Output everything in the listing exactly.

Start of Data under study

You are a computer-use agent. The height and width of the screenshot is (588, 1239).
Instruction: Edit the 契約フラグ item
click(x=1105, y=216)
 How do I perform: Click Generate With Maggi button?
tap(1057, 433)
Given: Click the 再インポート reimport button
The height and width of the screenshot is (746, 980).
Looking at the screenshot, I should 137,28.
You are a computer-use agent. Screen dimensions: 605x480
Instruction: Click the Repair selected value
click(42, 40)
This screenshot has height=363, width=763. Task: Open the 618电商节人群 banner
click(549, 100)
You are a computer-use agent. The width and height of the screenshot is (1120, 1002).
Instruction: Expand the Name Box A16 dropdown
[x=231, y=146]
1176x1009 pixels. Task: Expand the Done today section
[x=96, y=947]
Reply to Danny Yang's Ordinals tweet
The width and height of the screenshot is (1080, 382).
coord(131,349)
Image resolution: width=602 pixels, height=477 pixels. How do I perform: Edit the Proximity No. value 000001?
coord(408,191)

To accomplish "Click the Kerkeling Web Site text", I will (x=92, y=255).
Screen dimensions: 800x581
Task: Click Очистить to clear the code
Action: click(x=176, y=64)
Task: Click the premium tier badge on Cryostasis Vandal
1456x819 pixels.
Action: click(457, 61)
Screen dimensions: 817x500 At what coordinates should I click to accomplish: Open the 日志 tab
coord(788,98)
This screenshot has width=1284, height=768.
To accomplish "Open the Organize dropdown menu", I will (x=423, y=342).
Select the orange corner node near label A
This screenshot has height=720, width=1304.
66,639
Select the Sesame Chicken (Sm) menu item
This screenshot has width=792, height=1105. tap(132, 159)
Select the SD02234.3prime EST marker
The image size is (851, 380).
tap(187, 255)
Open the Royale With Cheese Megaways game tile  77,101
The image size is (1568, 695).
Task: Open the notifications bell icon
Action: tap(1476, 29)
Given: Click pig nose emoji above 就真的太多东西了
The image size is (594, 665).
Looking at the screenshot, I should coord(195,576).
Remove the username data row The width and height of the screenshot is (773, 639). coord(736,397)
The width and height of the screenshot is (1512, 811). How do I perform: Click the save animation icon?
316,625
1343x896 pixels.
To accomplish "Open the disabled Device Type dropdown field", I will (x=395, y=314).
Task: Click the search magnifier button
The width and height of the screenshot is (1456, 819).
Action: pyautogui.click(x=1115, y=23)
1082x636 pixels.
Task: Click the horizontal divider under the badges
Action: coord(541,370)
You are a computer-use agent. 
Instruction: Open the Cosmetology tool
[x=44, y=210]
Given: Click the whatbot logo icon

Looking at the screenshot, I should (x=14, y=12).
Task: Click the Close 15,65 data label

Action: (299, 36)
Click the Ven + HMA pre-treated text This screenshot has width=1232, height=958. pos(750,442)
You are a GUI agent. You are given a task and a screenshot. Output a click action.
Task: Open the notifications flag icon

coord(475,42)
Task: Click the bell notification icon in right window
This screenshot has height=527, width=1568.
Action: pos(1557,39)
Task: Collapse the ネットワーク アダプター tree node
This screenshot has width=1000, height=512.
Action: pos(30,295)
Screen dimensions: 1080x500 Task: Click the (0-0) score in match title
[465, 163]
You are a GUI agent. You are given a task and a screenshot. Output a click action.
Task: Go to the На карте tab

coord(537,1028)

End of Data under study

▸ Completed exercise
You are a computer-use agent. The height and width of the screenshot is (588, 1239).
Instruction: Edit the 契約フラグ item
click(x=1105, y=216)
 How do I perform: Click Generate With Maggi button?
tap(1057, 433)
Given: Click the 再インポート reimport button
The height and width of the screenshot is (746, 980).
Looking at the screenshot, I should 137,28.
You are a computer-use agent. Screen dimensions: 605x480
Instruction: Click the Repair selected value
click(42, 40)
This screenshot has height=363, width=763. Task: Open the 618电商节人群 banner
click(549, 100)
You are a computer-use agent. The width and height of the screenshot is (1120, 1002).
Instruction: Expand the Name Box A16 dropdown
[x=231, y=146]
1176x1009 pixels. Task: Expand the Done today section
[x=96, y=947]
Reply to Danny Yang's Ordinals tweet
The width and height of the screenshot is (1080, 382).
coord(131,349)
Image resolution: width=602 pixels, height=477 pixels. How do I perform: Edit the Proximity No. value 000001?
coord(408,191)

To accomplish "Click the Kerkeling Web Site text", I will (x=92, y=255).
Screen dimensions: 800x581
Task: Click Очистить to clear the code
Action: click(x=176, y=64)
Task: Click the premium tier badge on Cryostasis Vandal
1456x819 pixels.
Action: click(457, 61)
Screen dimensions: 817x500 At what coordinates should I click to accomplish: Open the 日志 tab
coord(788,98)
This screenshot has width=1284, height=768.
To accomplish "Open the Organize dropdown menu", I will (x=423, y=342).
Select the orange corner node near label A
This screenshot has height=720, width=1304.
66,639
Select the Sesame Chicken (Sm) menu item
This screenshot has width=792, height=1105. tap(132, 159)
Select the SD02234.3prime EST marker
The image size is (851, 380).
tap(187, 255)
Open the Royale With Cheese Megaways game tile  77,101
The image size is (1568, 695).
Task: Open the notifications bell icon
Action: tap(1476, 29)
Given: Click pig nose emoji above 就真的太多东西了
The image size is (594, 665).
Looking at the screenshot, I should coord(195,576).
Remove the username data row The width and height of the screenshot is (773, 639). coord(736,397)
The width and height of the screenshot is (1512, 811). How do I perform: Click the save animation icon?
316,625
1343x896 pixels.
To accomplish "Open the disabled Device Type dropdown field", I will (x=395, y=314).
Task: Click the search magnifier button
The width and height of the screenshot is (1456, 819).
Action: pyautogui.click(x=1115, y=23)
1082x636 pixels.
Task: Click the horizontal divider under the badges
Action: coord(541,370)
You are a computer-use agent. 
Instruction: Open the Cosmetology tool
[x=44, y=210]
Given: Click the whatbot logo icon

Looking at the screenshot, I should (x=14, y=12).
Task: Click the Close 15,65 data label

Action: (299, 36)
Click the Ven + HMA pre-treated text This screenshot has width=1232, height=958. pos(750,442)
You are a GUI agent. You are given a task and a screenshot. Output a click action.
Task: Open the notifications flag icon

coord(475,42)
Task: Click the bell notification icon in right window
This screenshot has height=527, width=1568.
Action: pos(1557,39)
Task: Collapse the ネットワーク アダプター tree node
This screenshot has width=1000, height=512.
Action: pos(30,295)
Screen dimensions: 1080x500 Task: Click the (0-0) score in match title
[465, 163]
You are a GUI agent. You are given a task and a screenshot. Output a click action.
Task: Go to the На карте tab

coord(537,1028)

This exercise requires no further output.